80年代、ニューヨークには格安ホテルがいっぱいあった。私が初めてニューヨークを訪れたのは1983年だが、ニューヨークはまだ再開発される以前で、街にはお世辞にも綺麗とはいえない、1週間で100〜150ドルぐらいで泊まれる超格安ホテルがいくつもあった。
私が初めてニューヨークで泊まったホテルは「Hotel Ashley」といい、タイムズ・スクエアのTKTSからすぐの西47丁目157番地という絶好のロケーションだった。建物の外観はどう見ても20世紀初頭に建てられたという感じで、部屋はキングサイズのベッドが威張ってあるような狭い部屋と、昔ながらのバスタブが置いてあるバスルームという簡素なものであった。机やソファというものはなかったが、それでもテレビはあった。

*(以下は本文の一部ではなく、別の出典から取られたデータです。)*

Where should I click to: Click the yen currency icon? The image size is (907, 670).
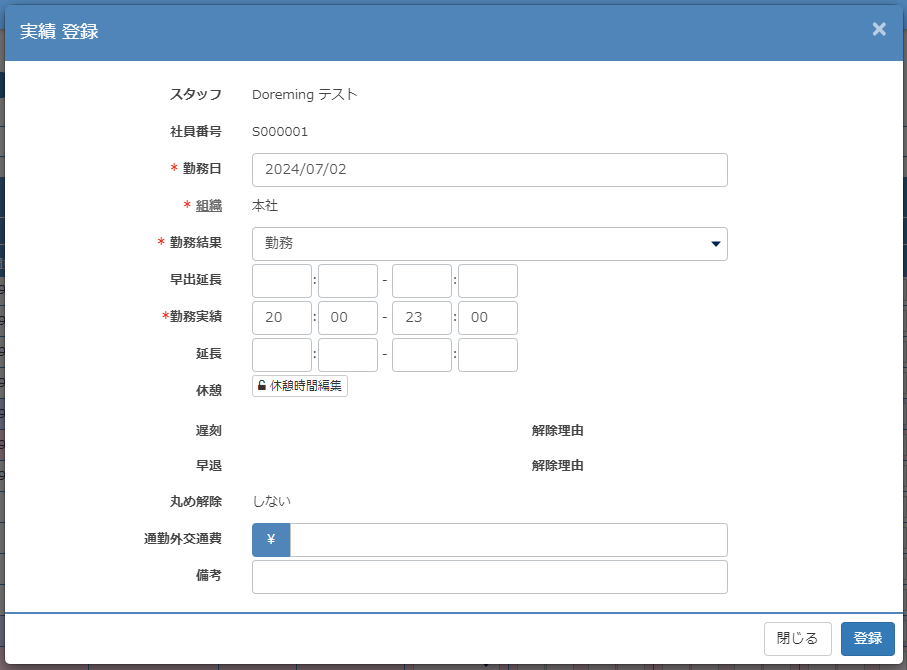point(271,540)
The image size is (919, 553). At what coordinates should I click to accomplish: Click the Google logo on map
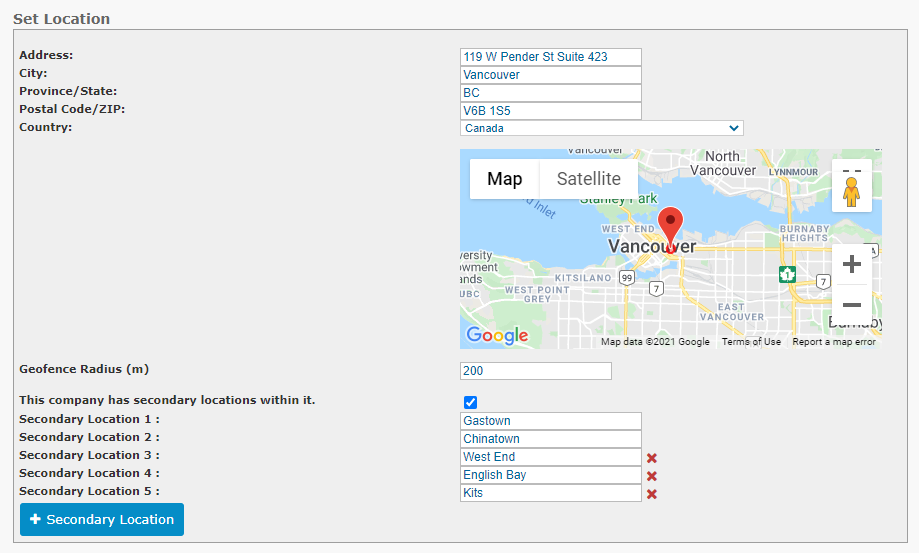pos(497,336)
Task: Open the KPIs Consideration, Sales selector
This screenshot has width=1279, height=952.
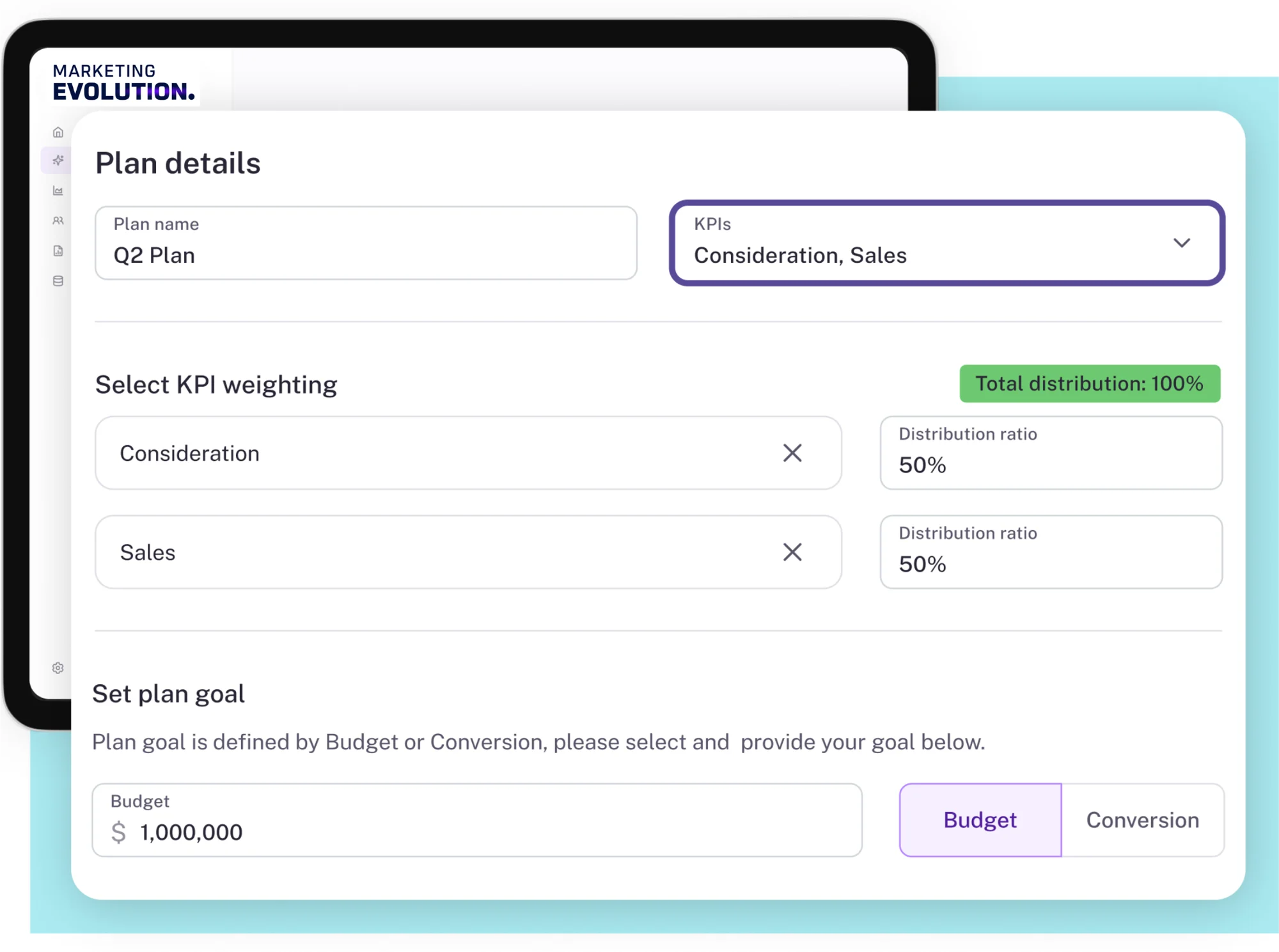Action: click(895, 244)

そんなニューヨークで私は1ケ月余り滞在して、ストレート・プレイ&ミュージカル、クラシック&オペラ三昧の日々を過ごした。この頃は、後にガイドブックを作るなどとは全く思っておらず、とにかく劇場街を好奇心の目で歩いては、面白そうな舞台やコンサートに足を運んだ。
そんなニューヨークも1990年代に入ると、市の開発計画に伴い、タイムズ・スクエア周辺のホテルが次々と買収されていき、それまでの格安ホテルがリノベーションによって、一気におしゃれなホテルへと変身していった。
私が定宿にしていた「Hotel Ashley」も90年頃に買収されて、現在は「Quality Hotel Times Square」という高級ホテルに生まれ変わっている。タイムズ・スクエア周辺とは別に、グリニッジ・ヴィレッジの定宿だった「Washington Square Hotel」も名前こそ変わらないが、こちらも格安ホテルではなくなってしまった。
現在のニューヨークは80年代に比べて、とても治安がよくなっている。そのおかげで世界各地から数多くの観光客が訪れる。その代わり、格安ホテルは全くといっていいほど残っていない。